He's still talking about a video where you can clearly see the tower revolving about a point between it and the gyroscope, as expected.

The only thing that changing the relative masses of the tower and gyroscope will do, is move the point that the tower revolves about - either closer to the tower, or closer to the gryoscope.

Thus light vs heavy tower would only change the radius of the revolutions of the tower.

The video used masses such that the radius is easy to discern - it doesn't much matter if the radius is 1cm, or 10 cm, both can be clearly seen (but if it was 10mm, it would be too hard to see).

Many labs weren't even interested in debunking the "arsenic life" paper, because the conclusion was on such a shoddy foundation.

I'm surprised a lab at cambridge (note that its not as if the entire university oversaw this) would even bother to put any effort to debunk this.
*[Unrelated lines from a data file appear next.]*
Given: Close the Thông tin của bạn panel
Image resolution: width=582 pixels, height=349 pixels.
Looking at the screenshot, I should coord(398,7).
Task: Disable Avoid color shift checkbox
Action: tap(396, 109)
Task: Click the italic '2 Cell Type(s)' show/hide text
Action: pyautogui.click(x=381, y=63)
Why... they might as well be trying to debunk some quack claim of alchemy.

Its Russel's teapot all over again.

The burden of proof is on you Momentus.

Showing us a video of a tower of unknown mass revolving around a point that is quite plausibly the CG does not support your claim.

Referring to an experiment of a tower with legs quite capable of digging into the ice it is sitting on, does not support your claim.

We have no reason to believe your claims, and no burden to disprove them.

[Dodgey]

How sad is that. You need a video of a weight on a string? use a mirror.

No, I need proof of a gyroscope precessing around a point on a free moving tower that is not its center of mass.

[K^2]

My issue with the K^2 is not one of mathematics but of logic. If the momentum of the mass is unknown, the radius of the orbit cannot be calculated.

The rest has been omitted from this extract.